= Try it =
With the line that contains "Task: Focus the Processes number input field" as the final line, return every line from the start of the data below exactly.

= Records for processing =
===

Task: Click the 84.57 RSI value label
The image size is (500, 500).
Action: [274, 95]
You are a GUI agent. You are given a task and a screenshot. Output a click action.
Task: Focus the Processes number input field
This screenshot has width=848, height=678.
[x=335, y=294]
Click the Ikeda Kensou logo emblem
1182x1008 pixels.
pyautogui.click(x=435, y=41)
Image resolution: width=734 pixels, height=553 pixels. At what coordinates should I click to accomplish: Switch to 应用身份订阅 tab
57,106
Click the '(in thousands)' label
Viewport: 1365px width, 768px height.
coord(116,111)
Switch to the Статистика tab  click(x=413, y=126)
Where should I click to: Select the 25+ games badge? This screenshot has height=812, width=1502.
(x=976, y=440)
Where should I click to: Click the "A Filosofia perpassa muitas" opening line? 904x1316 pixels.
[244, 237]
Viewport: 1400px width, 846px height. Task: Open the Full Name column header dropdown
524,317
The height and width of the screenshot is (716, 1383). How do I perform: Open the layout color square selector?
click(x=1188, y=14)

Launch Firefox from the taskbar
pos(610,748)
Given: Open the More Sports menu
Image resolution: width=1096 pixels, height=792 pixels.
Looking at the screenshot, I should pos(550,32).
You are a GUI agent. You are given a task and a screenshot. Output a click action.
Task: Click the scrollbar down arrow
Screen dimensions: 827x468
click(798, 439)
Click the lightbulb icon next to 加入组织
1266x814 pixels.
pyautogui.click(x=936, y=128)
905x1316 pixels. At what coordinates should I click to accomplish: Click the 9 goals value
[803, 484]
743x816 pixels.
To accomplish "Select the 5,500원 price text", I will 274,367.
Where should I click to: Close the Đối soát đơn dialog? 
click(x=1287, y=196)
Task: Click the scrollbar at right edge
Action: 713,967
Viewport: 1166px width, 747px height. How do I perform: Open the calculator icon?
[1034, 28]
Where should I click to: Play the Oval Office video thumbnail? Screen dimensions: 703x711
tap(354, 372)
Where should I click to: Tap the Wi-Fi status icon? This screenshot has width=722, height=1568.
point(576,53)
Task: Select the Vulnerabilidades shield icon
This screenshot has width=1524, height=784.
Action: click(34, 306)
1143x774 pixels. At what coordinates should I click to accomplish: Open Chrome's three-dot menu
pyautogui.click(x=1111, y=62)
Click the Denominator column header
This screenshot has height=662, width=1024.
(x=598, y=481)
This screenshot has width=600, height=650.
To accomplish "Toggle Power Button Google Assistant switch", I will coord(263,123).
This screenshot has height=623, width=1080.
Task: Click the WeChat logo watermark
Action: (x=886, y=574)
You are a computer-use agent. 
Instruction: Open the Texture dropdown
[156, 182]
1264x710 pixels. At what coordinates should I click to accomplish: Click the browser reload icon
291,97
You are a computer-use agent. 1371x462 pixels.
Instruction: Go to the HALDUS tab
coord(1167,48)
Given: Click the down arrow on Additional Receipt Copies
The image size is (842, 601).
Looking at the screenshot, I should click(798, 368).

===

= Solution for this task =
Task: Click the 84.57 RSI value label
The image size is (500, 500).
Action: [274, 95]
You are a GUI agent. You are given a task and a screenshot. Output a click action.
Task: Focus the Processes number input field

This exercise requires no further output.